The agency still expects natural gas marketed production will grow by an average rate of 3.0% this year, but it raised its 2015 forecast to 1.8% from the 1.5% it had predicted last month. “Rapid natural gas production growth in the Marcellus formation is contributing to falling natural gas forward prices in the Northeast, which often fall even with or below Henry Hub prices outside of peak winter demand months,” EIA said. “Consequently, some drilling activity may move away from the Marcellus back to Gulf Coast plays such as the Haynesville and Barnett, where prices are closer to the Henry Hub spot price.
EIA expects total natural gas consumption will average 72.3 Bcf/d this year, an increase of 1.3 Bcf/d compared with 2013 and a marginal increase compared to the agency’s April forecast. Consumption in the industrial sector will be strong, but higher gas prices will contribute to a 0.4% decline in consumption in the power sector.
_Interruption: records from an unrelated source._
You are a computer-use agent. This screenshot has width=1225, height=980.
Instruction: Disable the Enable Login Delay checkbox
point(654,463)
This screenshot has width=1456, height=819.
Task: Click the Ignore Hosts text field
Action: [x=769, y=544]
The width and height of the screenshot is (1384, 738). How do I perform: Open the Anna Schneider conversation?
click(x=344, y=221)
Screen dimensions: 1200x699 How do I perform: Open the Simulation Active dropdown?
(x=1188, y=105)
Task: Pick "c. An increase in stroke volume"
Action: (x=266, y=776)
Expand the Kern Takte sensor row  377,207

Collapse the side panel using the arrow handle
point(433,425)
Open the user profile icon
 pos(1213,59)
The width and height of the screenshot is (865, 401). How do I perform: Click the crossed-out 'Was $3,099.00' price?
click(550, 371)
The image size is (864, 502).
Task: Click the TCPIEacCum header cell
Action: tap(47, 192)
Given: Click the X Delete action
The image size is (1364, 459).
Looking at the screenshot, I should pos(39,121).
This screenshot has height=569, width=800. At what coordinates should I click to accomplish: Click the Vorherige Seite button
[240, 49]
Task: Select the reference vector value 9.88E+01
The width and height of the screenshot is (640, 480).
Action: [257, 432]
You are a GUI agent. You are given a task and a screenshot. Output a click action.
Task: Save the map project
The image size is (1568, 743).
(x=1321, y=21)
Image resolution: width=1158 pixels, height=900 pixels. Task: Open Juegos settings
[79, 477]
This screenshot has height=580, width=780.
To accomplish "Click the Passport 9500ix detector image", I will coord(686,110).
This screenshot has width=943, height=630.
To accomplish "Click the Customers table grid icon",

And a return to near-normal weather next year will contribute to lower residential and commercial consumption, resulting in a 0.1 Bcf/d decline in total gas consumption, EIA said.
Net imports of natural gas are expected to be 3.7 Bcf/d in 2014 and 3.1 Bcf/d in 2015, which would be the lowest level since 1987. EIA projects that the United States will be a net exporter of natural gas beginning in 2018.